### Things to do:
1 > In the transcript about acquiring stuff, why does the speaker say youthful voices like Greta and the Sunrise Movement can speak freely? Answer in one to three sentences.
2 > Write the next part of the transcript about acquiring stuff, starting after its final sentence.

Supplied text START

If you think that there is a time in life to have things, to be surrounded with stuff, souvenirs, clothes, gadgets, whatever, the stuff that brings us joy. I feel like I'm going to get rid of this stuff at some point, but I'm not there yet.

Yeah, well, I think you're right to sort of hone in on there's a time in life when we are kind of really in acquisition mode. And really, that's kind of like midlife, right? And I'm actually reading a book right now by a woman who, who talks about the fact that her life kind of changed from the moment she bought a bought a washing machine.

She can divide her life into the time from when she owned a washing machine and from when she didn't. And you have to kind of think of like, you know, that's what I really find interesting about young people and old people, right? They're both kind of free. They're not kind of like on the, in the rat race on the treadmill of,

acquiring stuff, replacing stuff, buying stuff. And so when you look at like people like Greta and you look at the Sunrise Movement, you look at all these powerful youthful voices, it's because they can speak freely because they don't have a mortgage. They don't have to pay for their car payments or any of that sort of stuff. Same with older people. They've kind of let go. They're kind of like winding down. And that's why I love listening to elders who are like, what the heck?

Supplied text END
Recorded information START

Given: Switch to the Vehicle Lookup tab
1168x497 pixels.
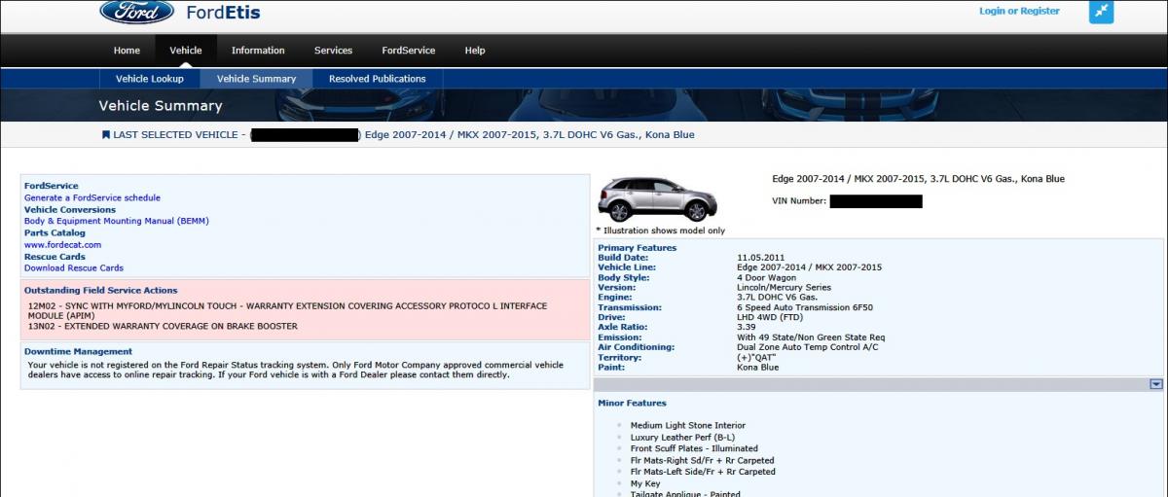Looking at the screenshot, I should tap(150, 79).
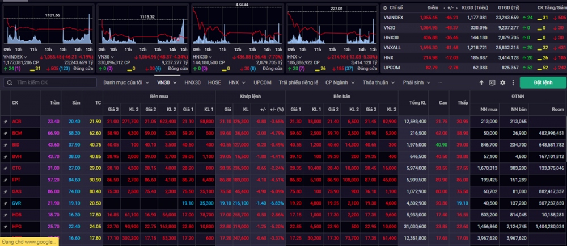The height and width of the screenshot is (246, 567).
Task: Open the price board settings gear
Action: click(x=502, y=82)
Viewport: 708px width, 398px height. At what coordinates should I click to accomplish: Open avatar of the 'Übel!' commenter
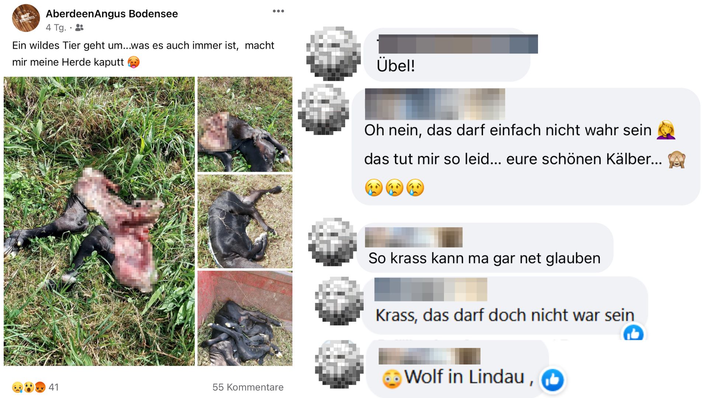[334, 54]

Recorded information END

### Responses for each task:
1 > According to the speaker, they can speak freely because they don't have a mortgage or car payments to cover. They aren't yet on the treadmill of acquiring, replacing, and buying stuff.

2 >
the heck are you people doing? They're freer because they're not bogged down by stuff. But at the same time, there's not just a temporal aspect. I think there's a cultural aspect as well. We are in a society that consumes and buys and shops and needs stuff to kind of define who we are in a way. But many different cultures, even if you think of the Haida, their term potlatch actually means killing wealth.

Right? You actually actively, the most wealthy person there has to give away the most stuff, right? That's like a form of giving. And many different societies, whether it was the Hispaniola who were discovered by, not discovered, I take that back, who met with Columbus, they discovered themselves long before, or

They discovered Columbus. Yeah, exactly. They discovered Columbus. Or, you know, in New South Wales and Australia, the Aboriginal people there, like so much of their culture is about sharing and about giving away, not so much about accumulating. So I think there's two things, cultural and also a sort of temporal aspect. I feel like COVID has taught us many, many things.

And I'm sure there's a lot of other stuff we're going to unpack as this next year unfolds. One of the things that is a takeaway for me, Zaya, is that all the stuff I have, yes, it's been great to live in the country, to be in a rural area. But I'll tell you, I have enjoyed my stuff. And I've tried to share it. I mean, as much as I'd love to have 30 people come and stay with me that I know and love to keep me company, because it's been kind of solitary out here. I also dream of a time

where I don't have all of this.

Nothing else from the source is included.